▸ Texte fourni:
——————————

Motifs de la décision :
- sur la portée de la cassation :
Conformément à l'article 624 du code de procédure civile, la portée de la cassation est déterminée par le dispositif de l'arrêt qui la prononce.
Par arrêt du 5 octobre 2023, la cour de cassation a cassé et annulé l'arrêt de la cour de Toulouse du 2 février 2023, en toutes ses dispositions, et remis la cause et les parties devant la cour de Toulouse autrement composée dans l'état où elles se trouvaient avant l'arrêt.
La cour d'appel est donc saisie de l'entier litige.
Le motif de cassation porte sur la violation des articles 145 et 493 du cpc en précisant que :
'5. Selon le premier de ces textes, s'il existe un motif légitime de conserver ou d'établir avant tout procès la preuve de faits dont pourrait dépendre la solution d'un litige, les mesures d'instruction légalement admissibles peuvent être ordonnées à la demande de tout intéressé, sur requête ou en référé. Selon le second, l'ordonnance sur requête est une décision provisoire rendue non contradictoirement dans les cas où le requérant est fondé à ne pas appeler de partie adverse.
6. Pour rétracter l'ordonnance sur requête du 21 juillet 2022, prononcer la nullité des constatations exécutées en application de cette ordonnance et interdire pour l'avenir l'utilisation du procès-verbal dressé à l'occasion des opérations de constatations dans toute procédure judiciaire, l'arrêt retient que dès la date de remise des factures de l'agence chargée de l'aménagement des magasins du groupe Cargo, la société Maisons du monde avait connaissance de l'implication de celle-ci dans les actes de parasitisme qu'elle suspectait, la société Cargo ayant également connaissance d'un risque de procès contre elle en raison de la divulgation de ces factures et que par ailleurs, il n'était pas justifié si ce n'est par des motifs généraux tenant à la nature des supports numériques en cause jugés volatiles, de faits circonstanciés de l'espèce laissant craindre un risque de déperdition des preuves voire aucun fait précis permettant d'accréditer une telle suspicion en cas d'information de la partie concernée à l'occasion d'une procédure contradictoire.

——————————

▸ Extrait de liste:
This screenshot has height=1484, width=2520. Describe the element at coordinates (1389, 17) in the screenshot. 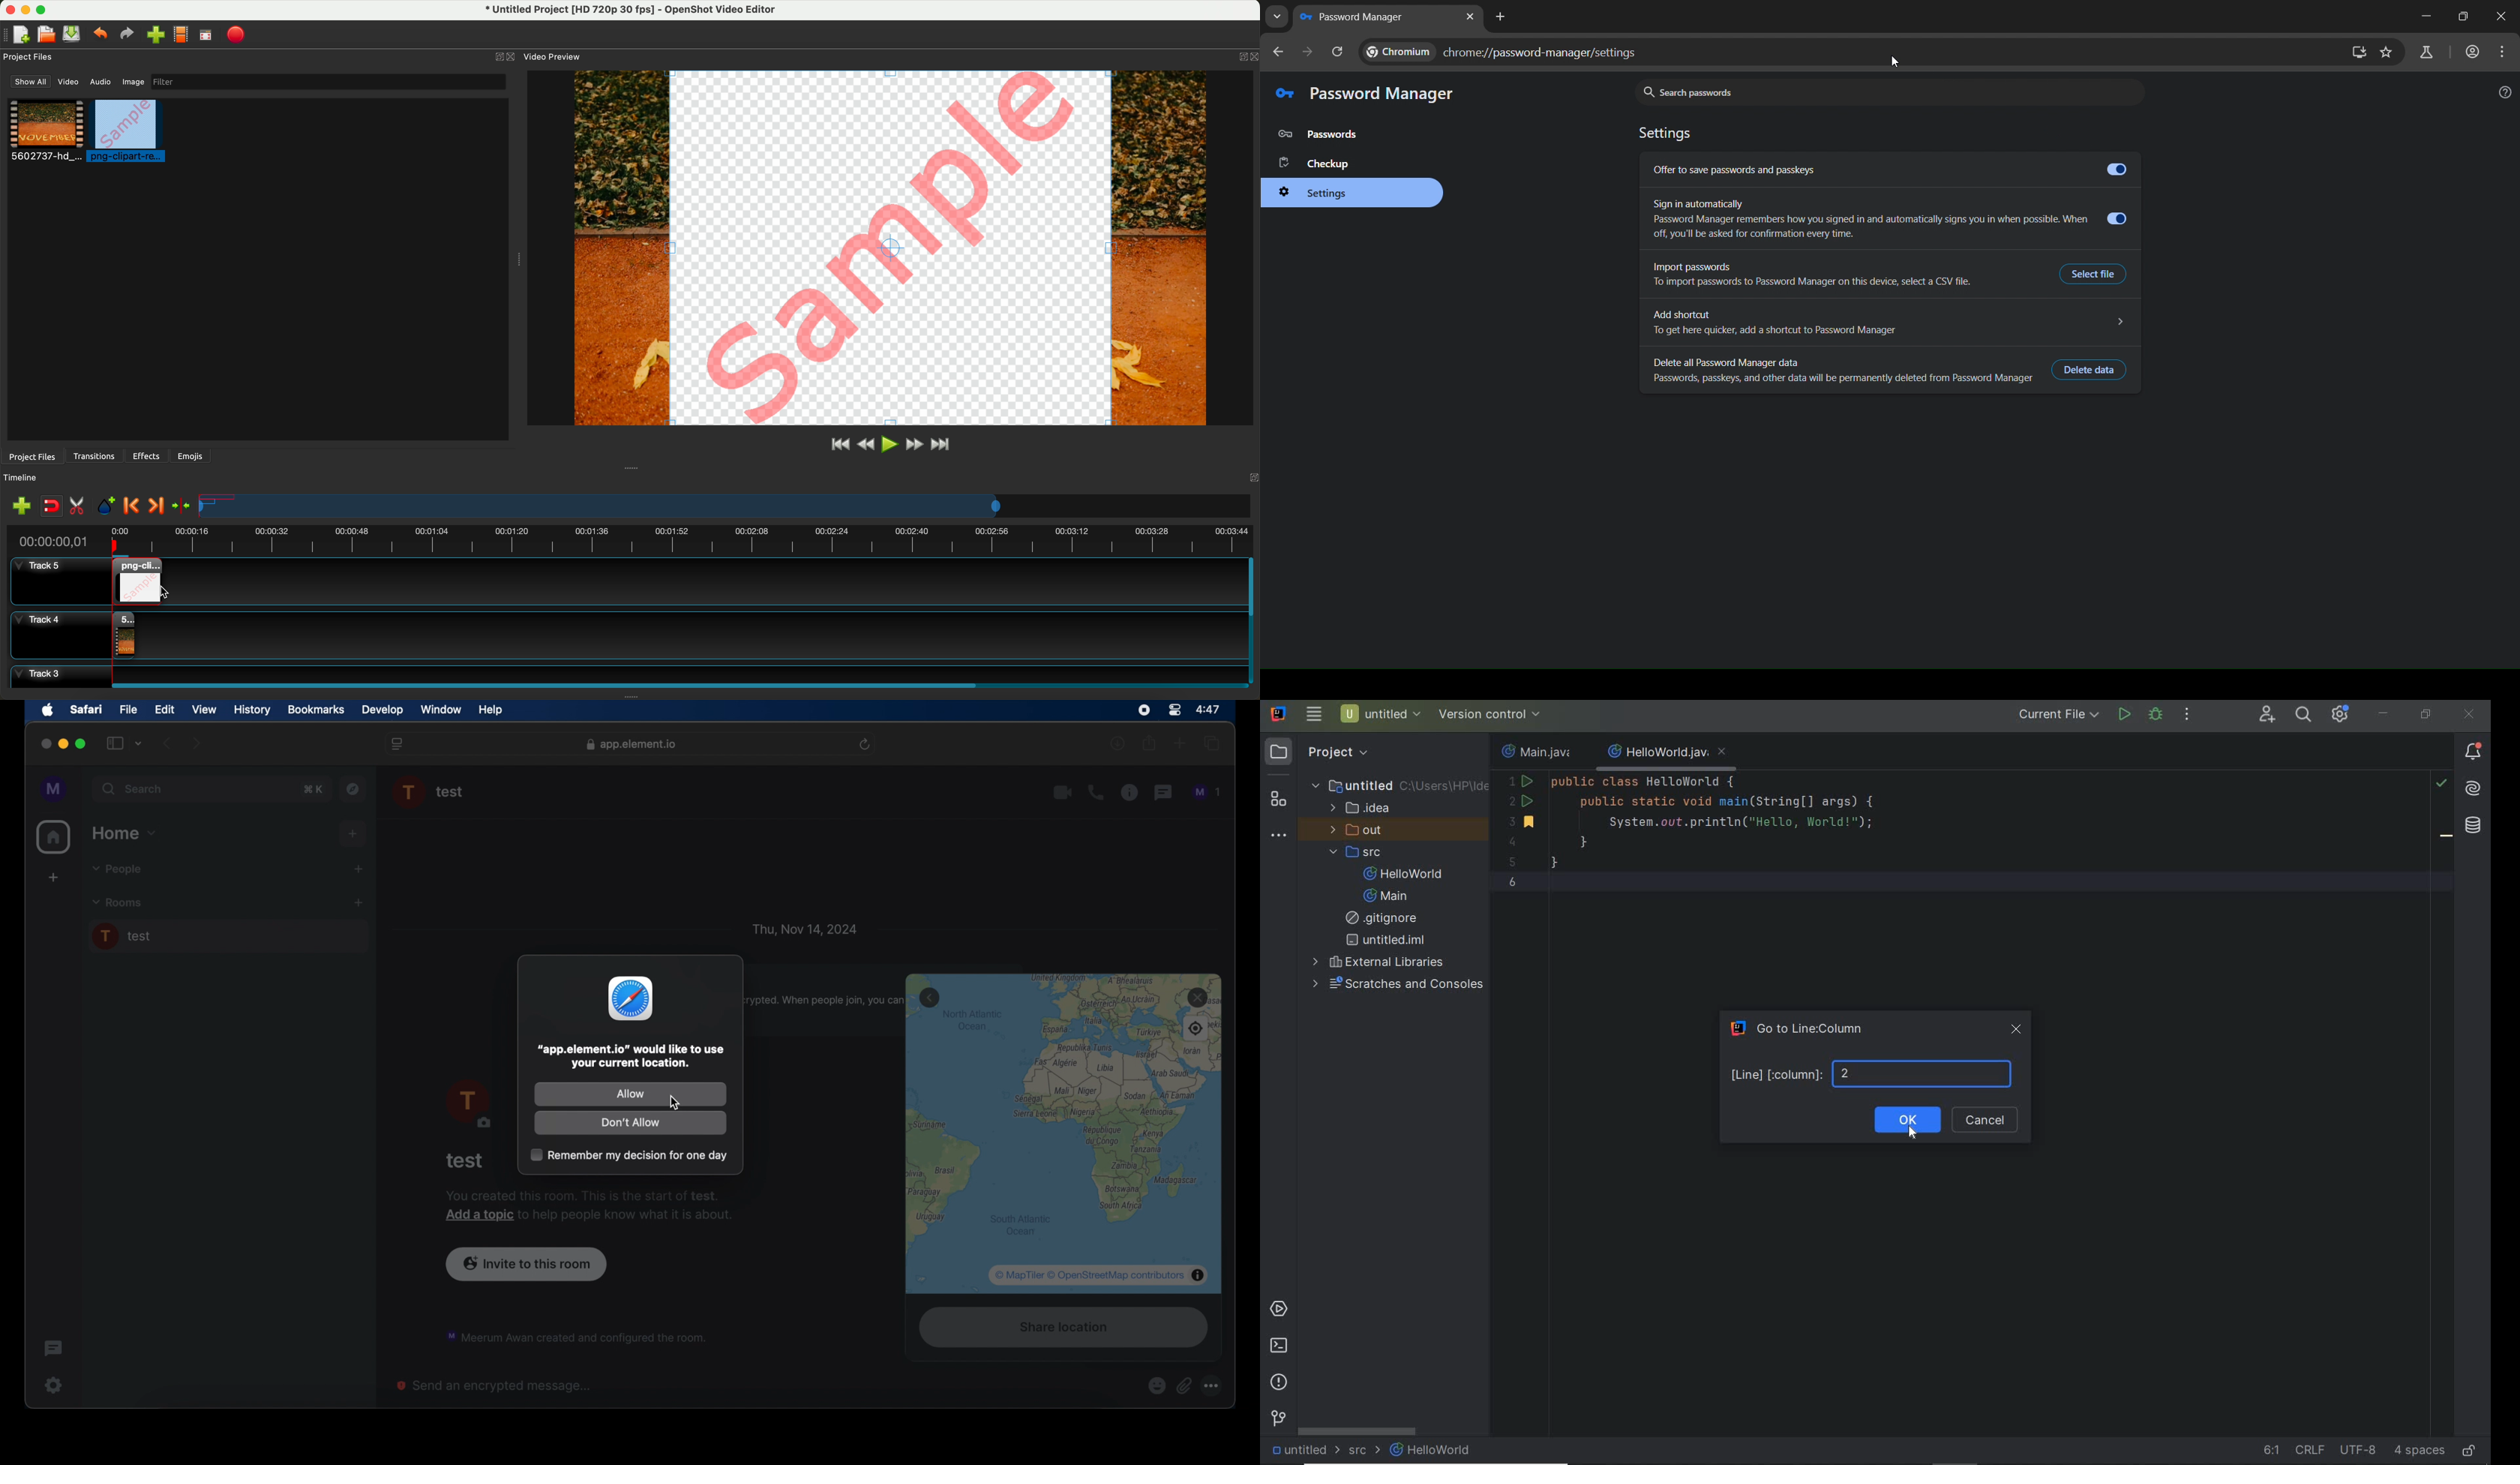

——————————

▸ Consigne 1: Recopiez le texte fourni depuis « Par arrêt du » jusqu'à « trouvaient avant l'arrêt. » inclus.
▸ Consigne 2: D'après le texte fourni, à quelle date la cour de cassation a-t-elle rendu son arrêt ?
▸ Consigne 3: Prolongez le texte fourni à la suite de sa dernière phrase.

▸ Réponse 1:
Par arrêt du 5 octobre 2023, la cour de cassation a cassé et annulé l'arrêt de la cour de Toulouse du 2 février 2023, en toutes ses dispositions, et remis la cause et les parties devant la cour de Toulouse autrement composée dans l'état où elles se trouvaient avant l'arrêt.

▸ Réponse 2: Le 5 octobre 2023.

▸ Réponse 3:
7. En statuant ainsi, alors qu'il résultait de ses constatations que l'ordonnance qui visait la requête était motivée en considération de la nature des faits de parasitisme, de leur ampleur et d'un risque de dépérissement des preuves inhérent à la nature même des données informatiques, numériques ou électroniques par essence furtives et susceptibles d'être aisément détruites ou altérées, comme justifiant le recours à une procédure non contradictoire, la cour d'appel a violé les textes susvisés.'
La Cour de cassation remet donc essentiellement en cause les motifs de rétractation de l'ordonnance par l'arrêt de la cour d'appel de Toulouse du 2 février 2023 sur le recours à une procédure non contradictoire.
Devant la cour d'appel de renvoi, la SAS Maisons du Monde France soulève de nouveau la fin de non recevoir des demandes formées par les sociétés Fabriques de styles, Fabrique de styles Océane, Aevum, Fabrique de styles [Localité 14], FDS Ajaccio et Abrive pour défaut d'intérêt personnel et légitime à agir.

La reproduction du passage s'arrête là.